Metadata-Version: 1.2
Name: data-path-utils
Version: 0.4
Summary: Management of scripts that produce/consume data with specific labels
Home-page: https://github.com/mruffalo/data-path-utils
Author: Matt Ruffalo
Author-email: matt.ruffalo@gmail.com
License: MIT
Description: Data path utilities
        ===================
        
        Overview
        --------
        
        Over the past few years, I've organically standardized on a structure for the
        code I write for my research. I've preferred to have each step of an analysis
        pipeline implemented as a standalone script, though usually with functions and
        classes that are importable in other modules -- such scripts often load some
        data, perform some processing, save that processed data, save plots/figures,
        etc.
        
        This package provides utilities for creating and finding labeled paths, which
        are suitable for storing data and plots. It's often important to be able to
        compare results between different versions of some analysis step, so these
        paths are timestamped to prevent repeated runs of a script from overwriting
        previous results.
        
        This package differentiates between "data" paths, to save things which might
        be loaded by another script at a further stage of an analysis pipeline, and
        "output" paths, for plots/etc. which are only intended for people to examine.
        
        The main interface to this code is through the complementary functions
        ``create_data_path`` and ``find_newest_data_path``, which each take a single
        "label" string argument and return a ``pathlib.Path``. These can be used as
        follows::
        
          input_path = find_newest_data_path('previous_script')
          with open(input_path / 'filename') as f:
              data = load(f)
        
          processed_data = do_something_with(data)
        
          data_path = create_data_path('name_of_this_script')

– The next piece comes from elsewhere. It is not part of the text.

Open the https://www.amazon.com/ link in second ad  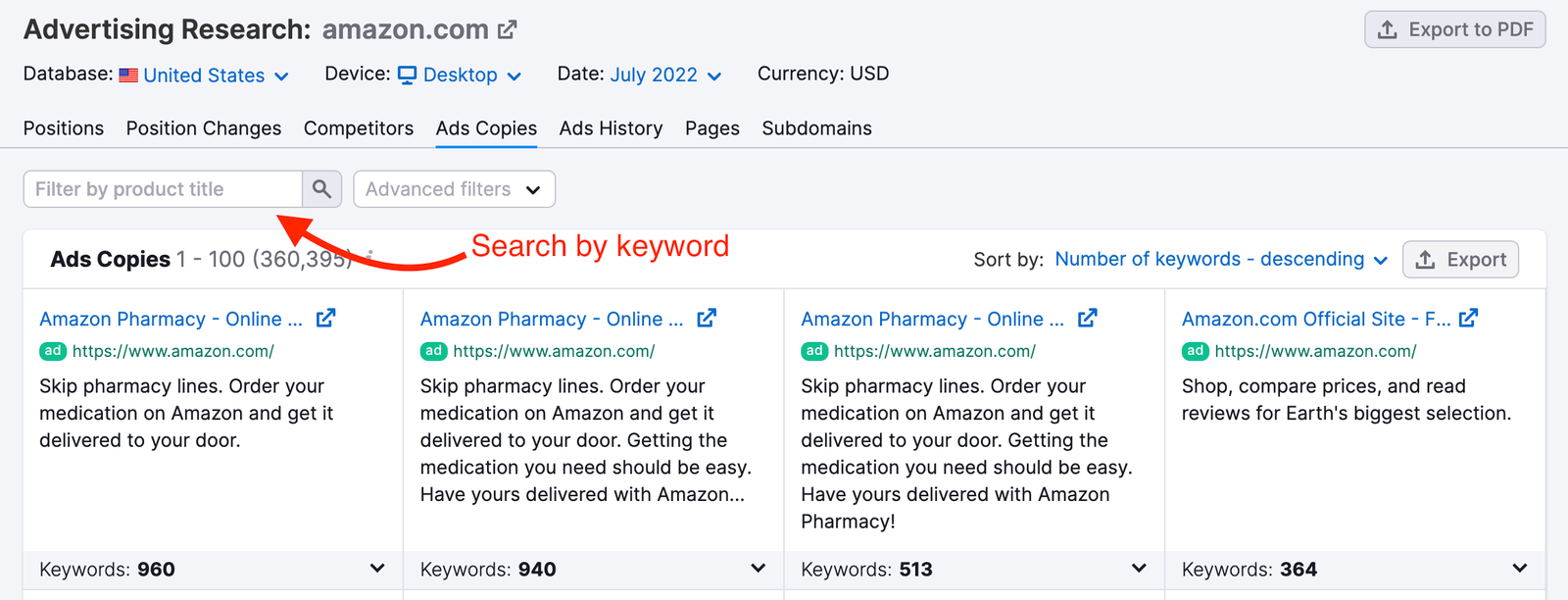pyautogui.click(x=556, y=351)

          with open(data_path / 'whatever_filename', 'w') as f:
              save(processed_data, f)
        
        Output paths are likewise created by ``create_output_path``. It is recommended
        that scripts which call ``create_data_path`` use the name of the script as the
        "label" argument, but this is not enforced -- one can include parameter values
        or anything else relevant.
        
        Additional functionality
        ------------------------
        
        With these calls to ``create_data_path`` and ``find_newest_data_path``, one
        can then model a set of such scripts as a directed graph, with nodes
        representing both scripts and data paths, and edges denoting a "requires"

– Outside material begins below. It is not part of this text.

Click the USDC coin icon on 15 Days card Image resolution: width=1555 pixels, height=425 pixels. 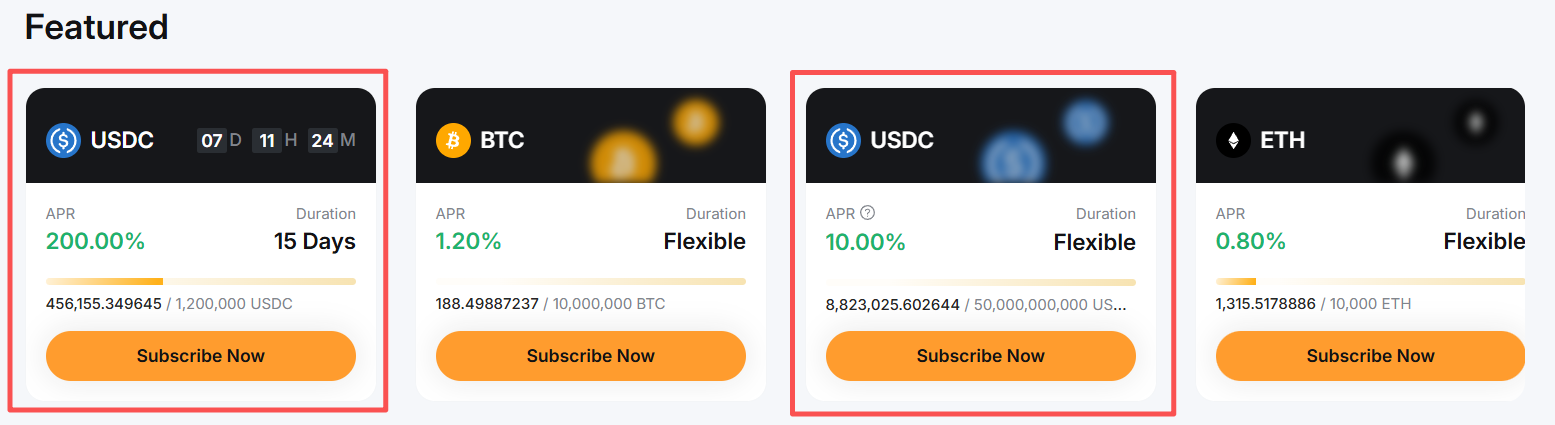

        relationship, e.g. "script X requires data label Y, which is produced by
        script Z". This package also contains standalone scripts (which require the
        package NetworkX) that parse the Python files in a certain project, construct
        this graph, and use this graph to provide other useful functionality in the
        form of three standalone executable scripts:
        
        * ``dependency_graph``: Plots this graph, using the ``pydotplus`` package, and
          a call to the ``dot`` GraphViz executable.
        
        * ``list_script_dependencies``: takes a script filename as a command-line
          argument, and produces an ordered list of the data/script dependencies of
          that script by performing a topological sort on the subset of the graph
          reachable from that script. Useful for answering questions like "what should
          I run, in what order, to have everything in place to run this script of
          interest?" Note that this requires that the subgraph reachable from a script
          node be acyclic (which it should be anyway).
        
        * ``archive_script_data_dependencies``: takes a script filename as a
          command-line argument, and identifies all data dependencies of that script.
          Archives all files under those data paths to a zip file which can easily be
          transported between machines.
        
        Requirements
        ------------
        
        Python 3.6 or newer.
        
        Things listed under "Additional functionality" require NetworkX and pydotplus.
        
Keywords: data-dependencies development
Platform: UNKNOWN
Classifier: Development Status :: 4 - Beta
Classifier: Intended Audience :: Developers
Classifier: Intended Audience :: Science/Research
Classifier: Topic :: Software Development
Classifier: License :: OSI Approved :: MIT License
Classifier: Programming Language :: Python :: 3 :: Only
Classifier: Programming Language :: Python :: 3.6
Requires-Python: >=3.6